Warum hat die Bundesregierung erst nach und nach deutliche Worte der Verurteilung gefunden - und auch erst, nachdem ein arabischer Korrespondent sie gebeten hatte, ein Statement zu den erhobenen Vorwürfen abzugeben? Sicherlich war dies kein Zeichen von Desinteresse oder fehlendem Mitleid, aber es ist von vielen Muslimen - auch in Deutschland - offenbar genau so verstanden worden. Wenn es nicht - wie in einigen ägyptischen Medien - sogar als Versuch gewertet wurde, den Tod der Ägypterin bewusst herunterzuspielen.
Islamophobie nur Randphänomen?
Hier hat die Politik kein gutes Bild abgegeben und damit Deutschland unnötig ein Imageproblem beschert. Einzig der Zentralrat der Muslime und auch der Zentralrat der Juden haben frühzeitig ihre Stimmen in diesem Fall erhoben und die Tat deutlich verurteilt.
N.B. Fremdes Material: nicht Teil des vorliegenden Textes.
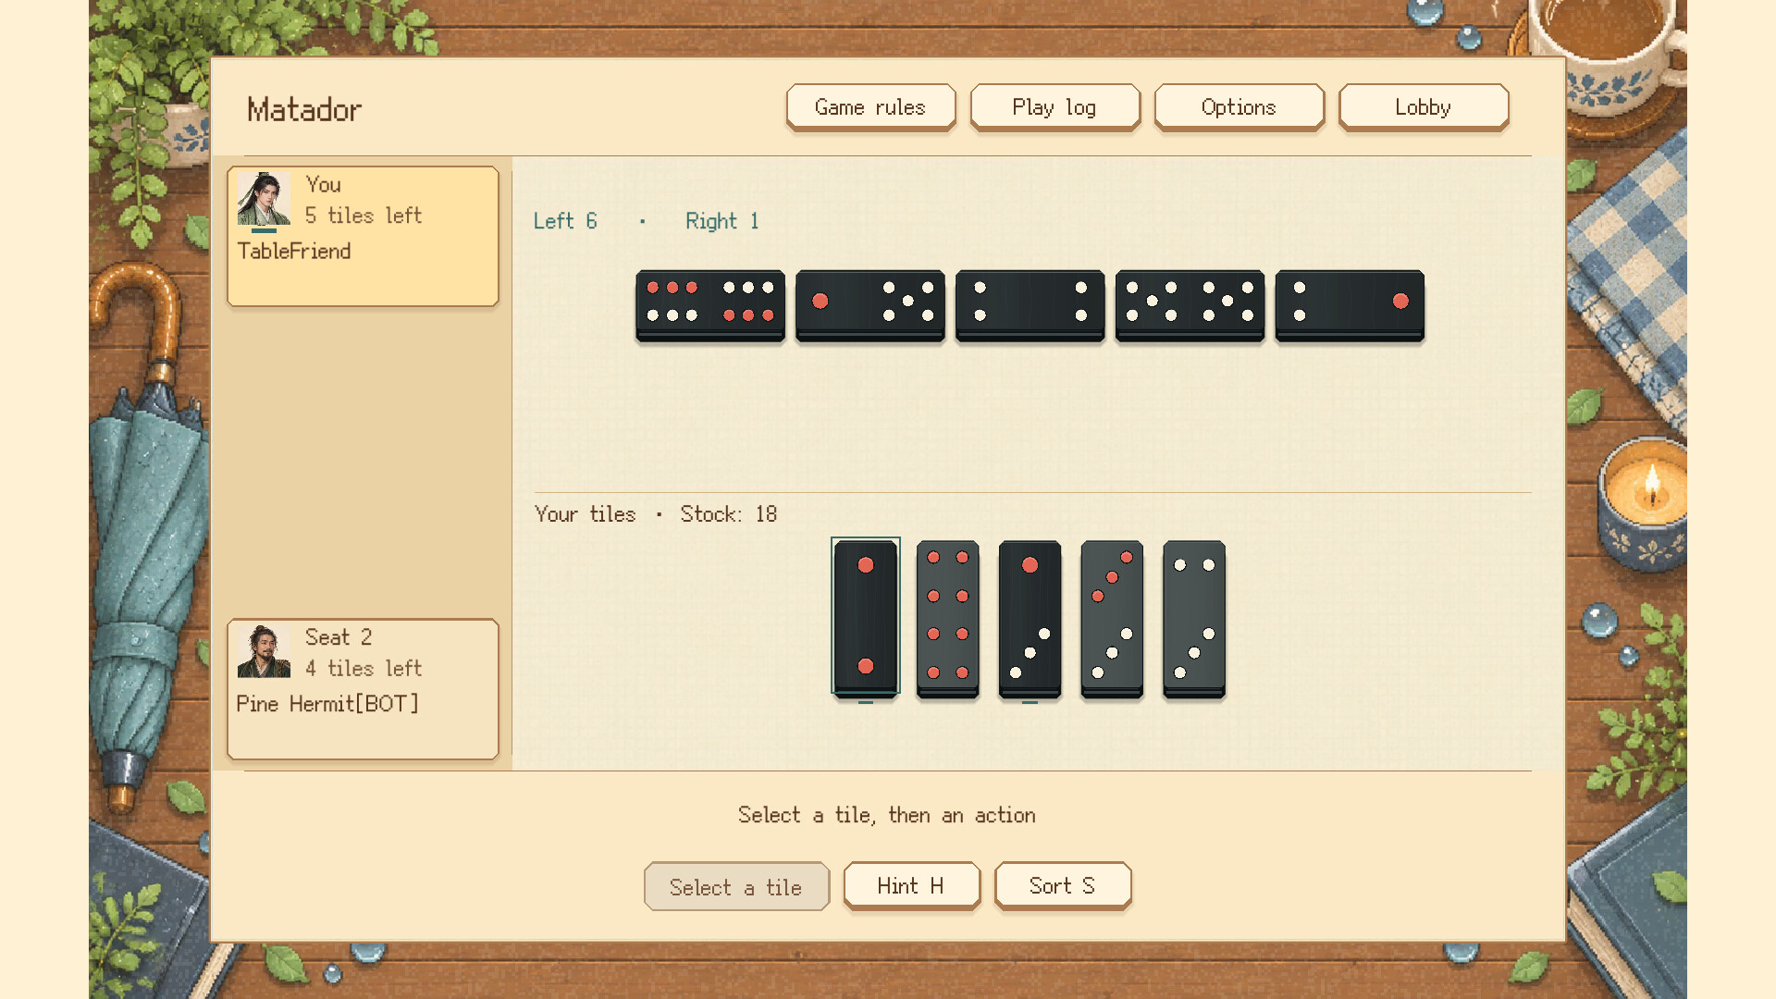Choose the 3-3 tile with red top half
1776x999 pixels.
point(1112,619)
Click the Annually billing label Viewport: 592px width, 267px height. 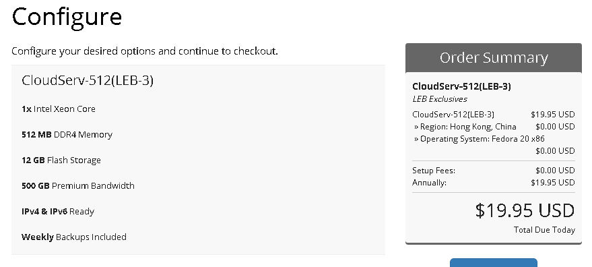429,183
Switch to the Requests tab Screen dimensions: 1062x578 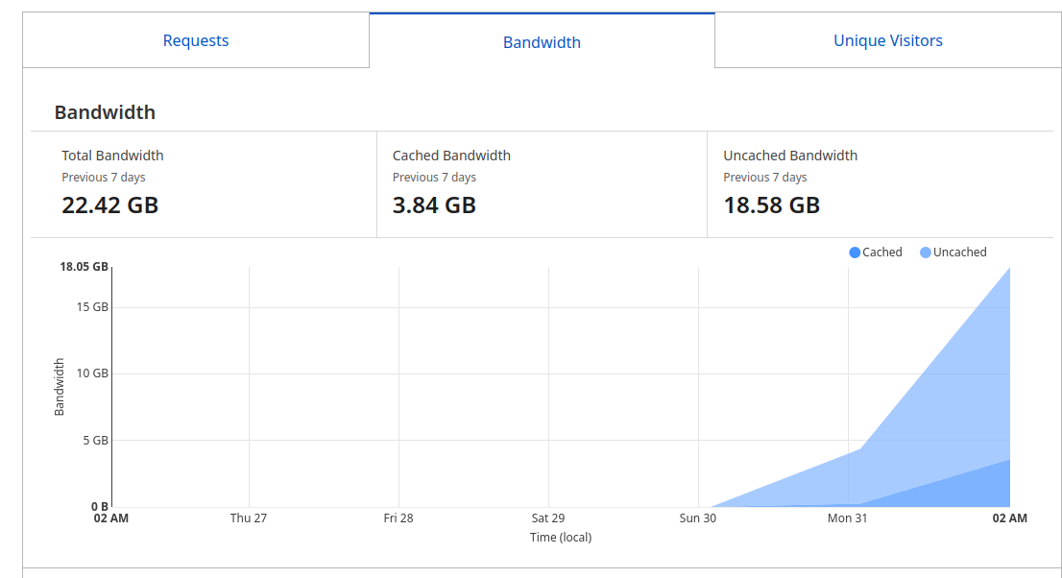[x=196, y=40]
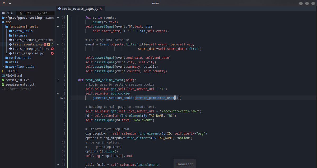Collapse the fold chevron at line 18
Screen dimensions: 317x168
58,17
Kritische Selbstreflexion ist aber auch von Bürgern gefragt - von Muslimen in Ägypten und Deutschland ebenso wie von Nicht-Muslimen. Wenn die verständliche Wut und Aufregung über diesen Fall abgeebbt ist, sollte vielleicht auch von Seiten der deutschen Muslim-Vertreter noch einmal deutlich hervorgehoben werden, dass Islamophobie bislang kein dominantes Wesenselement der deutschen Gesellschaft ist.
Wer das behauptet oder auch nur suggeriert, zeichnet mutwillig ein zu einfaches und vor allem auch ungerechtes Bild. Zugleich jedoch darf das Phänomen Islamophobie keinesfalls kleingeredet werden, es ist durchaus real: Viele Umfragen deuten darauf hin, dass eine Mehrheit der Deutschen tatsächlich ein starkes Misstrauen und auch viele Ängste gegenüber Islam und Muslimen empfindet. Die Tat von Dresden ist aber kein typischer, sondern extremer Ausdruck davon. In Zeiten von Wirtschaftskrise und Arbeitsplatz-Abbau birgt dieses Thema aber längerfristig durchaus sozialen Sprengstoff.